Smokey became a writer and producer not only for his own group, but for other artists such as Mary Wells, The Marvelettes, and Marvin Gaye – to name but a few. The other Miracles knew their way around a song, too, and their guitarist, Marv Tarplin, was often a source of inspired melodies. Smokey’s trusted judgment made him a de facto A&R man for Motown and he was installed as the company’s vice president in 1962. But at first, The Miracles were just five Detroit kids – Smokey, his wife Claudette, Bobby Rogers, Ronald White, and Pete Moore – scuffling for a break that was by no means certain to arrive.

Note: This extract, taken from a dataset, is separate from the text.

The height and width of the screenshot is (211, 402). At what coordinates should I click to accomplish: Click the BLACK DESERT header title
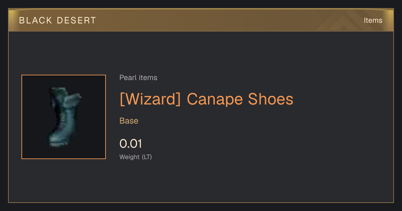click(58, 20)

The group cut three singles for other labels under Gordy’s production supervision before Robinson urged Gordy to launch his own record company, Tamla, which released four more Miracles’ singles, two of which, 1959’s “Bad Girl” and the following year’s “Way Over There,” tickled the bottom reaches of the pop Hot 100. But their next single was a game-changer.

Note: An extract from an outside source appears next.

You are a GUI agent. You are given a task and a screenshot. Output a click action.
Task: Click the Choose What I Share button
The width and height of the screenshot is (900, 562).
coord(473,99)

The biggest record for Motown
“‘Shop Around’ was the third record we had that made a noise nationally, and the biggest record we’d had until that point, and the biggest record for Motown,” recalled Smokey. “It really was the first bang-bang record the company had. It was recorded in 1960, and early in ’61 we got a gold record for it. It really got us established as a group.”
If anything, Smokey played down the record’s brilliance. Released in Detroit on September 27, 1960 (and given a nationwide release on October 15), “Shop Around,” recounting motherly advice about the search for Miss Right, reached a huge audience. It hit No.1 in the R&B charts and No.2 pop. As if that wasn’t enough, the B-side, “Who’s Lovin’ You,” gradually became regarded as a classic ballad, drawing an array of covers including those by The Supremes, The Temptations, Jackson 5, and En Vogue. The latter was slightly bizarre, as it was sung at the start of En Vogue’s breakthrough record, “Hold On,” which had itself been written as an answer song to “Who’s Lovin’ You” – 30 years later.
“Shop Around” drew its own following, thanks to versions by Mary Wells, Johnny Kidd And The Pirates, The Captain And Tenille, and many more. But The Miracles’ next pop Top 10 smash, “You’ve Really Got A Hold On Me,” drew even more accolades and established Smokey’s credentials as a songwriter for all time.
“Smokey was very, very confident in the record”
The Miracles’ Ronnie White remembered: “‘You’ve Really Got A Hold On Me,’ Smokey and Bobby Rogers sang lead, and I’ve got a personal thing about it. At the time we were recording it, I didn’t like it. It was different in that it had some things going on that weren’t the way things usually go in songs. But Smokey was very, very confident in the record. We recorded it and it turned out it was a hit, and it was subsequently recorded by The Beatles and other artists.”
Inspired by hearing Sam Cooke’s “Bring It On Home To Me,” Smokey wrote the song in a New York City hotel. It sold a million copies in the US across 1962-63, and after The Beatles covered it on their second album, With The Beatles, it entranced an even bigger audience worldwide. The song remains a rhythm’n’blues classic. Berry Gordy’s protégé had come good – for all time.